Pimpin Blok Teluk, UEA: Gencatan Senjata Saja tak Cukup untuk Stabilitas Energi

Uni Emirat Arab (UEA) kini mengambil posisi terdepan dalam merumuskan arah baru keamanan di kawasan Teluk. Di tengah meningkatnya tensi regional, Abu Dhabi bersama sekutu regionalnya secara tegas menyatakan bahwa solusi jangka pendek seperti gencatan senjata sederhana tidak lagi memadai untuk menjamin keamanan infrastruktur energi global.

Dalam pernyataan bersama yang dirilis Kamis (26/3/2026), UEA bersama Arab Saudi, Kuwait, Bahrain, Qatar, dan Yordania, menyuarakan posisi kolektif yang lebih berani. 

Mereka menekankan bahwa stabilitas kawasan memerlukan jaminan keamanan yang lebih substantif daripada sekadar penghentian permusuhan sementara.

Narasi Tegas: Menolak Solusi Setengah Hati

Pesan paling kuat datang dari Duta Besar UEA untuk Amerika Serikat (AS), Yousef Al Otaiba. Lewat opininya di The Wall Street Journal, Al Otaiba secara eksplisit menyatakan bahwa ‘gencatan senjata sederhana tidaklah cukup’. 

Bagi UEA, sekadar menghentikan tembakan tanpa menyelesaikan akar masalah gangguan terhadap jalur energi hanya akan menjadi bom waktu. 

Abu Dhabi mendorong adanya kesepakatan yang lebih fundamental yang mampu mencegah terulangnya serangan drone dan rudal terhadap fasilitas vital, yang selama ini telah mengganggu rantai pasok energi dunia.

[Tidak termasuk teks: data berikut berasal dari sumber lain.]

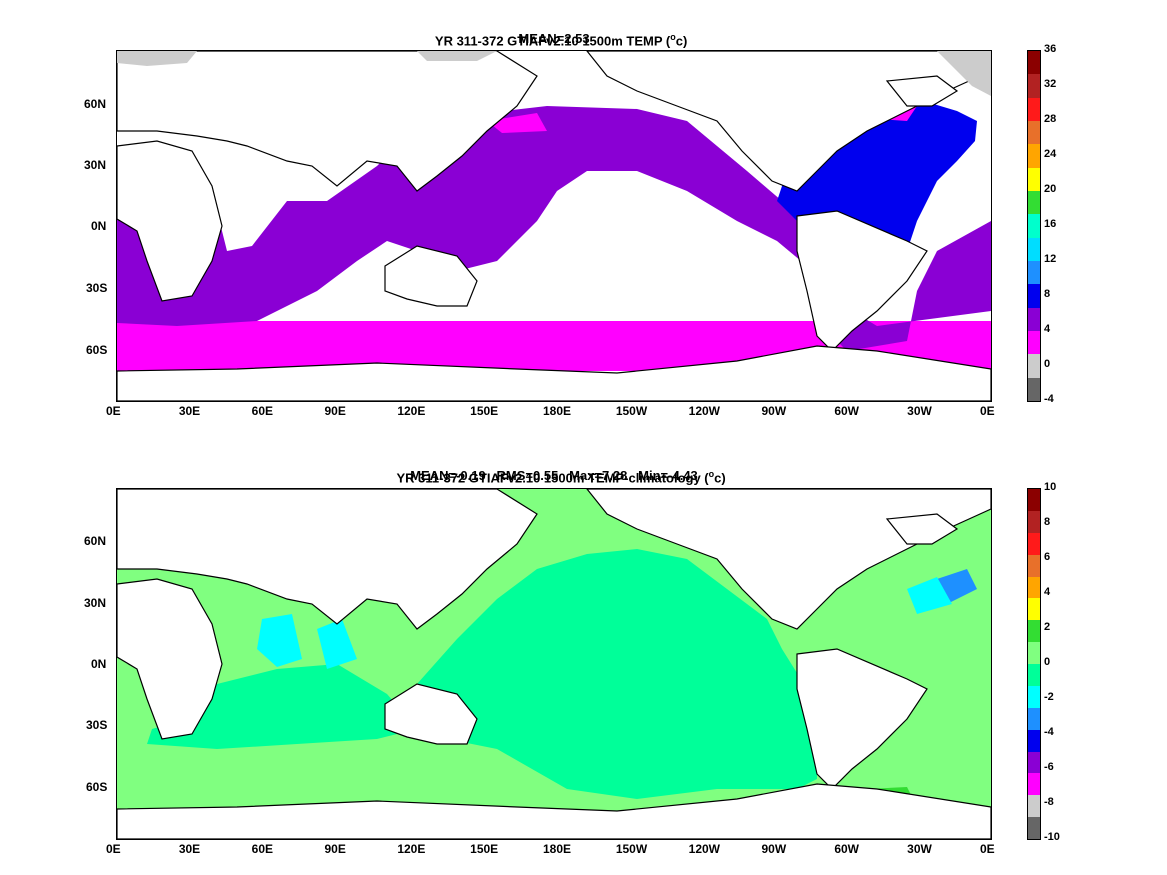  What do you see at coordinates (262, 411) in the screenshot?
I see `x-tick-label: 60E` at bounding box center [262, 411].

Perlindungan Kedaulatan dan Hak Membela Diri

Blok negara Teluk ini juga mengirimkan sinyal diplomatik yang serius dengan mengutip Pasal 51 Piagam PBB mengenai hak membela diri secara kolektif. Langkah ini menandai pergeseran dari kebijakan ‘wait and see’ menuju sikap yang lebih proaktif dalam melindungi kedaulatan.

“Kami menghargai hubungan persaudaraan dengan Irak, namun kami meminta langkah nyata untuk menghentikan serangan yang diluncurkan dari wilayah mereka,” bunyi pernyataan tersebut, sebagaimana dilansir CNBC International.

Fokus mereka adalah pada pencegahan serangan dari kelompok-kelompok tertentu yang selama ini memanfaatkan wilayah Irak sebagai titik peluncuran provokasi.

Ekonomi Dunia dalam Bayang-Bayang Ketidakpastian

Sikap mengerasnya UEA dan negara tetangganya bukan tanpa alasan. CEO ADNOC, Sultan Al Jaber, memperingatkan bahwa stabilitas Selat Hormuz tidak boleh menjadi alat tawar-menawar politik. Ia menyebut segala bentuk hambatan di jalur pelayaran tersebut sebagai ancaman serius bagi ekonomi global.

Senada dengan itu, para pemimpin industri seperti CEO Saudi Aramco, Amin Nasser, mengingatkan bahwa eskalasi yang tidak terkendali akan berdampak katastrofik bagi pasar internasional. 

Kerusakan pada terminal gas alam cair (LNG) dan minyak yang terjadi akibat serangan sebelumnya memerlukan waktu pemulihan hingga bertahun-tahun, sebuah risiko yang tidak lagi ingin diambil oleh negara-negara Teluk.

Mencari Solusi yang Berkelanjutan

Meskipun Iran sempat menyatakan bahwa tindakan mereka merupakan respons atas dinamika geopolitik dengan AS dan Israel, UEA memilih untuk fokus pada perlindungan aset nasional dan regional.

Bagi Abu Dhabi, stabilitas kawasan hanya bisa dicapai jika semua pihak menghormati integritas teritorial dan jalur perdagangan internasional.

Penegasan bahwa ‘gencatan senjata saja tidak cukup’ menjadi bukti bahwa UEA kini menuntut arsitektur keamanan baru yang lebih permanen dan berkeadilan bagi seluruh negara di kawasan Teluk.